Что прикажете делать? Остается надеяться, что хорошее исполнение вывезет оперу».
И через неделю:
«Наступает последняя неделя моего пребывания здесь. Опера отложена до пятницы, 13 февраля… Репетиции оперы продолжаются. Я нахожу со стороны артистов такое сочувствие к моей музыке, которым горжусь. Но зато начальство — чиновники делают все, чтобы помешать успеху оперы».
Все это необычайно волнует композитора.
«Была минута, — писал он уже совсем перед спектаклем, — когда я хотел взять назад свою партитуру и уйти из театра. Направник уговорил меня этого не делать!»
«Возмутительно гадко! Хочется бежать куда‑нибудь подальше из этого проклятого города, где царит чиновничье самоуправство!»
Наконец, в бенефис Направника—13 февраля 1881 года, — состоялась премьера.
Газета «Молва» писала: «„Орлеанская дева” г. Чайковского имела большой успех. В продолжение всего спектакля и автору, и исполнителям главных партий публика не переставала делать самые шумные и восторженные овации. С особенным единодушием вызывали автора по окончании первого акта. Можно сказать беспристрастно, что тут хлопал и кричал весь театр сверху донизу».
Видимо, действительно «вывезли» оперу хорошая музыка и исполнение. Постановка оперы и костюмы артистов были крайне убогими. Еще в сезоне 1877/78 года дирекцией был издан приказ, чтобы одно и то же действующее лицо не появлялось в течение одного спектакля в разных костюмах. Должно быть, поэтому Лионель был в одном костюме и в сцене битвы, и в сцене коронации.
Чайковский писал, что эта сцена была обставлена «мизерно, грязно и жалко». «Хоть бы трон‑то королевский обили новым бархатом!»
После спектакля Петр Ильич, как обещал, телеграфировал Н. Ф. фон Мекк: «Опера моя имела большой успех, вызывали двадцать четыре раза».
А в письме к ней он писал:
«Тяжелый день я прожил 13–го числа. С утра я уже начал волноваться и терзаться страхом, а к вечеру я был просто подавлен тяжелым чувством тревоги и беспокойства. Но с первого же действия успех оперы определился…»
Рецензии были всякие, а в большинстве уклончивые и неопределенные.
В «Новом времени» от 14 февраля 1881 года рецензент писал: «Несмотря на мою любовь к таланту г. Чайковского, я чувствовал разочарование, по ме; ре того, как опера подвигалась к концу».
А в «Петербургской газете», № 42, П. Зиновьев отмечал: «…г. Чайковский и в своем новом произведении томительно ищет непротоптанного пути, склоняясь по временам на почву, разработанную, но уже утомленную; сильный талант особенно симпатичного нам композитора выведет его в чистое поле…»

- _ИСХОДНЫЕ ДАННЫЕ_:
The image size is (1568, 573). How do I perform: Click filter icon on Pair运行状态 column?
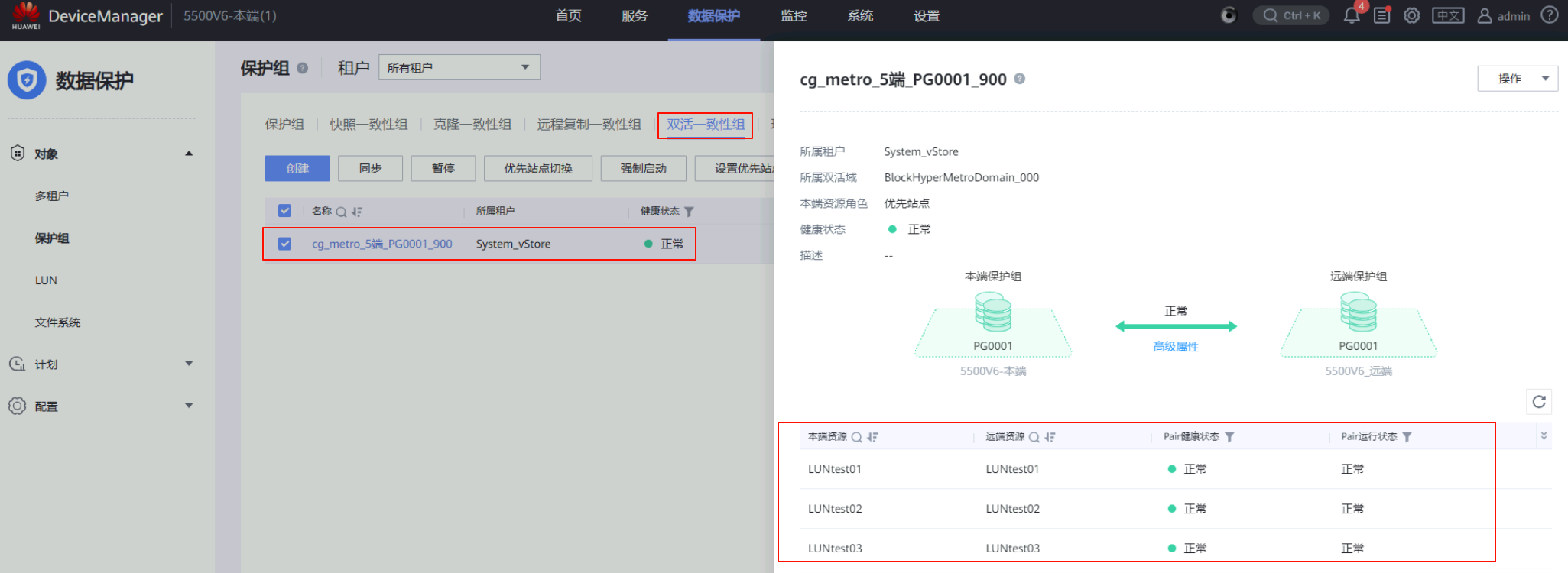click(1407, 437)

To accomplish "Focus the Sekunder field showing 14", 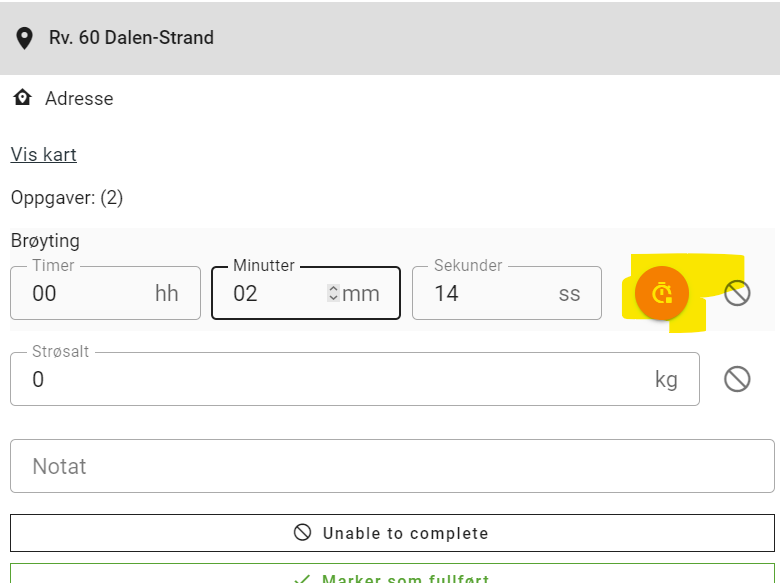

- _ФОРМУЛИРОВКА ЗАДАНИЯ_: Напишите продолжение отрывка о премьере оперы Чайковского «Орлеанская дева», начиная сразу после его последнего предложения. Материал для этой работы не понадобится.

- _РЕЗУЛЬТАТ ВЫПОЛНЕНИЯ_:
Все эти рецензии не застали в Петербурге Петра Ильича — на другой день после премьеры он уехал за границу. Но в Вене ему довелось прочитать в тамошней газете, что «Орлеанская дева» «крайне бедна изобретением, скучна и монотонна».
Странная была судьба у этой оперы — шумный успех на премьере, потом полное охлаждение публики, полное забвение на десятки лет и снова признание уже в наши дни.
Пережив за границей горе — смерть Николая Григорьевича Рубинштейна, друга своей молодости, — Чайковский уже в марте был снова в Петербурге. Возможно, на этот раз он оказался здесь из‑за болезни сестры — Александры Ильиничны, приехавшей из Каменки в Петербург. Остановился он, по–видимому, у брата Модеста, который жил тогда на Фонтанке, 28 (квартира Конради).
30 марта он писал Надежде. Филаретовне:
«Вот уже пятый день, что я в Петербурге, милый друг мой! Все впечатления в высшей степени грустные… Общее настроение жителей какое‑то подавленное; у всех на лицах написан страх и беспокойство за будущее… Я нашел здесь сестру и старшую племянницу Таню. Обе они больны, и еще бог знает, когда им можно будет тронуться в путь, а я не уеду, пока они совсем не поправятся».
Пишу вам… из дома моей кузины, где сестра и племянница остановились».
Трудно сказать, кто именно была эта кузина, скорее всего — Амалия Литке (Маля — дочь тети Лизы). Она жила в то время на углу Английского проспекта и Офицерской улицы, в доме № 60 (ныне угол проспекта Маклина и улицы Декабристов).